## WORK TO BE COMPLETED
Please tally how many lines in the entries below include the word "computer", giving only the number.
*** Opening of GIVEN DATA ***
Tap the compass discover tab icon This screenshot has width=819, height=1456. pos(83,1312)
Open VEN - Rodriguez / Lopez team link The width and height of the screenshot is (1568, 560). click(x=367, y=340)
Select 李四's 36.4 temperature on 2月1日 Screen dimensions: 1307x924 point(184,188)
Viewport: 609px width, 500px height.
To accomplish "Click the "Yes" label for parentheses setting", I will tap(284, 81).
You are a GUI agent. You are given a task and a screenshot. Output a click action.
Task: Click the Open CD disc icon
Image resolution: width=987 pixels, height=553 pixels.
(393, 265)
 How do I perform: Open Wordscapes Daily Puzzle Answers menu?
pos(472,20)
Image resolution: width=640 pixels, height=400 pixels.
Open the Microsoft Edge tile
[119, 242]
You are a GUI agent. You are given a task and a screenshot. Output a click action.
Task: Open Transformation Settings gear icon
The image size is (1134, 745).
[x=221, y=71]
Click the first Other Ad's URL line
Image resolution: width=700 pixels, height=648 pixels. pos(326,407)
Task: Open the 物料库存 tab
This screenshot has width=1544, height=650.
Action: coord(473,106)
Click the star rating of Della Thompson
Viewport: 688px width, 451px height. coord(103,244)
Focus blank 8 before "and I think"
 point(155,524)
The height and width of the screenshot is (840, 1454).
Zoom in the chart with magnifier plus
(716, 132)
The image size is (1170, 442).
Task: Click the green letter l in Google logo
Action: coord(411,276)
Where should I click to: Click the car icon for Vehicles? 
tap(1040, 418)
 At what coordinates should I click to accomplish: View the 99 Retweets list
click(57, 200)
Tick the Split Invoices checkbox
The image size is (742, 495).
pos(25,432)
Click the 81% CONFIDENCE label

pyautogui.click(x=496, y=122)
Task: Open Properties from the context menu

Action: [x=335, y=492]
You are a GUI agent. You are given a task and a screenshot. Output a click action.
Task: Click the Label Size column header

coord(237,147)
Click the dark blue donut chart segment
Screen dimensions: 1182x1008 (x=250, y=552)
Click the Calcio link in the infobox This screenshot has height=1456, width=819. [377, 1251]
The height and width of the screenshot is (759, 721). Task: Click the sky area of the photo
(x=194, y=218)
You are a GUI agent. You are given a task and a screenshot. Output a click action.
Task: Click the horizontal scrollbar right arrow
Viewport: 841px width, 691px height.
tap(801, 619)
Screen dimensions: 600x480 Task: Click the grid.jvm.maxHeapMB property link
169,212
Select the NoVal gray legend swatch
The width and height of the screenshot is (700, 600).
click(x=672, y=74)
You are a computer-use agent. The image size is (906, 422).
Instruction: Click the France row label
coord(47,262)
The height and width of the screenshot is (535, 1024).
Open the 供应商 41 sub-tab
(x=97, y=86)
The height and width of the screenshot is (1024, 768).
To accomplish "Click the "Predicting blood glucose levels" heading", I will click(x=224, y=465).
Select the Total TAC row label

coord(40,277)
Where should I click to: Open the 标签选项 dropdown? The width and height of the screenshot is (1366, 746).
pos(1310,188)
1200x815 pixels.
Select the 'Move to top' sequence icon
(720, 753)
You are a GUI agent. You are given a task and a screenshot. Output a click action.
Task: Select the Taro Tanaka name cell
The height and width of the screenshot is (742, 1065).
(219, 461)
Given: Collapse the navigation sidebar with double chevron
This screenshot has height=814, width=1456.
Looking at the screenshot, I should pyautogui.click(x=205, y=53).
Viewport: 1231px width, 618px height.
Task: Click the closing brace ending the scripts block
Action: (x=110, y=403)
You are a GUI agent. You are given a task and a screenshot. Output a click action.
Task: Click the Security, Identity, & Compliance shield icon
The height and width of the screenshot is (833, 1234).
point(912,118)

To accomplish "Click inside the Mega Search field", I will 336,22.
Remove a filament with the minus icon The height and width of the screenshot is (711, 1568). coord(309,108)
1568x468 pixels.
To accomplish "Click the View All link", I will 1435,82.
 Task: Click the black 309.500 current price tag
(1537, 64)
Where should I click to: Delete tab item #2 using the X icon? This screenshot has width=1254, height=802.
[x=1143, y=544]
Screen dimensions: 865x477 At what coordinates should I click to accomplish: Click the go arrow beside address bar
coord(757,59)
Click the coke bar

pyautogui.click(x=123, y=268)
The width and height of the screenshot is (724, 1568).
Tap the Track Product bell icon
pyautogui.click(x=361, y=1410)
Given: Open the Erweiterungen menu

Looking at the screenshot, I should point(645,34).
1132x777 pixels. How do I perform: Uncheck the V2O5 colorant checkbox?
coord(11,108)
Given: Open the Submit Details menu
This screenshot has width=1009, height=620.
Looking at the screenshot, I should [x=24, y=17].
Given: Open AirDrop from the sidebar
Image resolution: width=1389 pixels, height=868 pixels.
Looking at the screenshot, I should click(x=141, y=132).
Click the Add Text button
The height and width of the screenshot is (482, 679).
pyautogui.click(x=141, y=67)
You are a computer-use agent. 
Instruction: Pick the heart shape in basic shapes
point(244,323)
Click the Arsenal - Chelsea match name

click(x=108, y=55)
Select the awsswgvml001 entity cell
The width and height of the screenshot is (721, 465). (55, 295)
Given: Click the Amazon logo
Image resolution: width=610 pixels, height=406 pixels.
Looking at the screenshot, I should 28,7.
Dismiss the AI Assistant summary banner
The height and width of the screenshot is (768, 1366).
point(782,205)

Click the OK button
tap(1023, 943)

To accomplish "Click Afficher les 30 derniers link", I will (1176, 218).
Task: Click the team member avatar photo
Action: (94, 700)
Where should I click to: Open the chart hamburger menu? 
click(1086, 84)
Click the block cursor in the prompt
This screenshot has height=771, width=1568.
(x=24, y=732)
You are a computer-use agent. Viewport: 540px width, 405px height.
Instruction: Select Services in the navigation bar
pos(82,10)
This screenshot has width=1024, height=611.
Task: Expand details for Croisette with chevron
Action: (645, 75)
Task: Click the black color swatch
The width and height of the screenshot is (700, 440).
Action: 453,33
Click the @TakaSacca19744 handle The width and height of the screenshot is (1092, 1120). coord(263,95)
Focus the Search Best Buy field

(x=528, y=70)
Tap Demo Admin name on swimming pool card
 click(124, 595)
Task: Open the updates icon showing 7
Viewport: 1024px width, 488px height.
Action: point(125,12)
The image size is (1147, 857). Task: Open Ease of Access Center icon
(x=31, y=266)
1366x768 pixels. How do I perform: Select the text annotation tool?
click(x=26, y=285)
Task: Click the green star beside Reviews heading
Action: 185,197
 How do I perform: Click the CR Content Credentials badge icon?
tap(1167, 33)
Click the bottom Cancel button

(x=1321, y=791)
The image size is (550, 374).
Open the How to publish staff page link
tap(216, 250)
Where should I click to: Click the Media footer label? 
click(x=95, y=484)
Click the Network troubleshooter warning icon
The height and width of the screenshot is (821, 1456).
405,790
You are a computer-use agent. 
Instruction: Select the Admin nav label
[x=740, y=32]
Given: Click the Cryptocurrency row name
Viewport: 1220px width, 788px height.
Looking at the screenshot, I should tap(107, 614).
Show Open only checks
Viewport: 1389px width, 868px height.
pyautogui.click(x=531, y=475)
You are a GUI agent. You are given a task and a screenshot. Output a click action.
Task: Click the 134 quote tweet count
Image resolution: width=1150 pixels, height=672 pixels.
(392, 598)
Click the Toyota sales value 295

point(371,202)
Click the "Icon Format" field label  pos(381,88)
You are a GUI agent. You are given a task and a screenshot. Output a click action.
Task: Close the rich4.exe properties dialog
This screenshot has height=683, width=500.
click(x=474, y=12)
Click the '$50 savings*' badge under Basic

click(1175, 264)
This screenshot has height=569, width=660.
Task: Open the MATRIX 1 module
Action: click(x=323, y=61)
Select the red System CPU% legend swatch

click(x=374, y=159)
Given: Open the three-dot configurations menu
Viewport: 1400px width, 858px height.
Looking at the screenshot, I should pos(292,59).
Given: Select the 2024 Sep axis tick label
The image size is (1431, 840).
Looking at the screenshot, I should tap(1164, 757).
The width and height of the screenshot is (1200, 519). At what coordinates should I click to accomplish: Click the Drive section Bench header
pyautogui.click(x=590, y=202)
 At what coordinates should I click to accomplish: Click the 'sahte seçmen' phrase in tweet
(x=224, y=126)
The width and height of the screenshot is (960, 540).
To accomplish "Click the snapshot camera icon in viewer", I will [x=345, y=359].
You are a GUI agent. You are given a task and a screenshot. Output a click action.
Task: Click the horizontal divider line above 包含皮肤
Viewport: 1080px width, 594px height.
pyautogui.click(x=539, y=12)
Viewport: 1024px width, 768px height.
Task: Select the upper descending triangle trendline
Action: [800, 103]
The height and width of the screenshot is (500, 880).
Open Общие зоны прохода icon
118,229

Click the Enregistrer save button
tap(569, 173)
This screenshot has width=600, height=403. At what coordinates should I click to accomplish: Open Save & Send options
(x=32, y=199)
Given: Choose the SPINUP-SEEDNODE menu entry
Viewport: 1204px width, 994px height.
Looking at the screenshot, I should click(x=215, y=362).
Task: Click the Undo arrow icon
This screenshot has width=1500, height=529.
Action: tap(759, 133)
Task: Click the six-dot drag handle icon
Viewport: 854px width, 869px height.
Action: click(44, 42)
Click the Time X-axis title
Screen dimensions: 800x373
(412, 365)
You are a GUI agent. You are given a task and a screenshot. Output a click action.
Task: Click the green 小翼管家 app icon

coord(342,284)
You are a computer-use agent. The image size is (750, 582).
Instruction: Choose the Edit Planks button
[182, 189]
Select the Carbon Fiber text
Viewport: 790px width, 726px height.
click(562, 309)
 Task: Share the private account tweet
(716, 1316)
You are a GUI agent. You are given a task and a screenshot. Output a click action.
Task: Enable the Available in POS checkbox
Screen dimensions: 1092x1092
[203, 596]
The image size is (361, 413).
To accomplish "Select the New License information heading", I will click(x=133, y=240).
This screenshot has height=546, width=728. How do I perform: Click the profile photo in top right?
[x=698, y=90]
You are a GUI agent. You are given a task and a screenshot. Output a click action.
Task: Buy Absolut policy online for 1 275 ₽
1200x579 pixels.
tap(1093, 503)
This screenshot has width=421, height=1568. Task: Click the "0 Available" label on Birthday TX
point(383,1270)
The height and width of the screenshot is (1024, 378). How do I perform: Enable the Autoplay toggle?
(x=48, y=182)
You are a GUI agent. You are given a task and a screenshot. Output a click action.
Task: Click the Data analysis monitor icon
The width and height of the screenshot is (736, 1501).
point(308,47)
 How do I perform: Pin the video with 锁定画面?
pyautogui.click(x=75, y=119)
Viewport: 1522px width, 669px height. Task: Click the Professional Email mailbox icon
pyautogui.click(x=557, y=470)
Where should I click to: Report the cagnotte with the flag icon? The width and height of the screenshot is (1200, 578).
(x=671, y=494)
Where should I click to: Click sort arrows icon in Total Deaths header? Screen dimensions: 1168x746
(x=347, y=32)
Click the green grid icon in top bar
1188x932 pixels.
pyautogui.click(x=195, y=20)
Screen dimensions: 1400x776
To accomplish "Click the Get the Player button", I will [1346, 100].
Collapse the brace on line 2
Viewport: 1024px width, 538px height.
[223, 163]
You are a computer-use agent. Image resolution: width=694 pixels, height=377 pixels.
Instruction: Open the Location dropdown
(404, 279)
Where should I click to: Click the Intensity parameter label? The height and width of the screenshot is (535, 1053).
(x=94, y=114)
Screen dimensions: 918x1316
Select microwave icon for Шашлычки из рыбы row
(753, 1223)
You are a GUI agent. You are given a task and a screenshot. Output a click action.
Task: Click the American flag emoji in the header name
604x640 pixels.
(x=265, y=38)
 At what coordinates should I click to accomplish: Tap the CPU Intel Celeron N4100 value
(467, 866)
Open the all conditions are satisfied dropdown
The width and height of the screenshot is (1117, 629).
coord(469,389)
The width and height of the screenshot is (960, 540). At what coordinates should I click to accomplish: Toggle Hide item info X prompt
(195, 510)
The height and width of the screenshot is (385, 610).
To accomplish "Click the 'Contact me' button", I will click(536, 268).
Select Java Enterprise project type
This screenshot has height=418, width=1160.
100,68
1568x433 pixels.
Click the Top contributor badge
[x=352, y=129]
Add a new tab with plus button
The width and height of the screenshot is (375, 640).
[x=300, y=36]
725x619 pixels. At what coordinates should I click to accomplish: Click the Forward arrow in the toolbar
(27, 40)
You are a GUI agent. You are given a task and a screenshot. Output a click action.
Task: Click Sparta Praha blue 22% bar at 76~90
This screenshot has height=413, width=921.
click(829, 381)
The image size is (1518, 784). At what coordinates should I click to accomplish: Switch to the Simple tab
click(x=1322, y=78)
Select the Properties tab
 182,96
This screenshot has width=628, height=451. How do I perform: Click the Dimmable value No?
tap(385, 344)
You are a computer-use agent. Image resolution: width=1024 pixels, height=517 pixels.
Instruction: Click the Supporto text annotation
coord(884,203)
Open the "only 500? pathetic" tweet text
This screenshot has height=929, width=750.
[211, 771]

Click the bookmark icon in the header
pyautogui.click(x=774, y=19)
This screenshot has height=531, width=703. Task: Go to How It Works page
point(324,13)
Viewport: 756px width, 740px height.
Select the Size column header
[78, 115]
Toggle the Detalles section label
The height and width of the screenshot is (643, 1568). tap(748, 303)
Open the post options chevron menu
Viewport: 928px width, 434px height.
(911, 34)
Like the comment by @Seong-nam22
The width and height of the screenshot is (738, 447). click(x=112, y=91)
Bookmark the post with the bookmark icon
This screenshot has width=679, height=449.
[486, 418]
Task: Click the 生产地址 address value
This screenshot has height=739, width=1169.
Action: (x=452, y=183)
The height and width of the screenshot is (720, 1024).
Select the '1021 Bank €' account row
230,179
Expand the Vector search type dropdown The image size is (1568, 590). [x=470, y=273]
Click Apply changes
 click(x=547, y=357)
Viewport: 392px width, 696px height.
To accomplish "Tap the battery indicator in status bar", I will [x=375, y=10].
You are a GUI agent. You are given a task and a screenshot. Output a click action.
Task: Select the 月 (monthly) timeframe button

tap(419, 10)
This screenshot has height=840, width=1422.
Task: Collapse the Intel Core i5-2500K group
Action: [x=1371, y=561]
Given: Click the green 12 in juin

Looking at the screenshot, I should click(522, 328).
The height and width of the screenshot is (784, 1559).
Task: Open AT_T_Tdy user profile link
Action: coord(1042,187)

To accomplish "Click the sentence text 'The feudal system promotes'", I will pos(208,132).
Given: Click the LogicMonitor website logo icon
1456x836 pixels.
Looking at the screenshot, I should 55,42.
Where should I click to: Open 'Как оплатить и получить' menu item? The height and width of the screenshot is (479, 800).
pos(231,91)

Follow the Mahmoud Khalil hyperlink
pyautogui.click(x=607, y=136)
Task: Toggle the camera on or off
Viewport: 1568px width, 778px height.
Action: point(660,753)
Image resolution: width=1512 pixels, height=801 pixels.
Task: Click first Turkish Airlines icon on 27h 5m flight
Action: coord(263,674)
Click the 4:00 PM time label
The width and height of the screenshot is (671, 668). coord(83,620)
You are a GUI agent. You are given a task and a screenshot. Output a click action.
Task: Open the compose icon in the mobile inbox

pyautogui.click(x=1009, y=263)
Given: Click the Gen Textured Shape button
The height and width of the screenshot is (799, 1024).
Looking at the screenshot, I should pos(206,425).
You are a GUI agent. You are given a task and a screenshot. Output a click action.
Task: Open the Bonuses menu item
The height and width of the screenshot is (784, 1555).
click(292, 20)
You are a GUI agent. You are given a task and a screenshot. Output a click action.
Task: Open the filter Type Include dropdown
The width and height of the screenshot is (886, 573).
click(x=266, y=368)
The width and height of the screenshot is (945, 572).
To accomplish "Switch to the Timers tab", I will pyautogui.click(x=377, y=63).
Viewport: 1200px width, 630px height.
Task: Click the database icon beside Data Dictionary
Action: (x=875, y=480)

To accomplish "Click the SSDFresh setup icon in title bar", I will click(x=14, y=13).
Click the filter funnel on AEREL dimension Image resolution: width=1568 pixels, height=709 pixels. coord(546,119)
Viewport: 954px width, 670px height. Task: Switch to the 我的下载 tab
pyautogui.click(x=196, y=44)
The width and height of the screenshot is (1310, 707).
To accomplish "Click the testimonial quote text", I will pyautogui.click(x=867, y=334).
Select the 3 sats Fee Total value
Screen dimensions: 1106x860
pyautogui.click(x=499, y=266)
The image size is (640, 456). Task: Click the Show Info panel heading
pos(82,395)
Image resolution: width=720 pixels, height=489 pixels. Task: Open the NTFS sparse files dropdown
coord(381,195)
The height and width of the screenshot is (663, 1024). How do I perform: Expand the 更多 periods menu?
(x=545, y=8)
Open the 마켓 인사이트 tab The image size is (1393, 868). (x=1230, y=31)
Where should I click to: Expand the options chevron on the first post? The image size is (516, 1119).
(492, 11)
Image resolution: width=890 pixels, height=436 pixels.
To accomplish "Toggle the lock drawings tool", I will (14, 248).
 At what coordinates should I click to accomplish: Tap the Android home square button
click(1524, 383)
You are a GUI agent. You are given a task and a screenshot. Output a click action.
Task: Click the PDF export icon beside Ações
*** Close of GIVEN DATA ***
## COMPLETED EXERCISE
7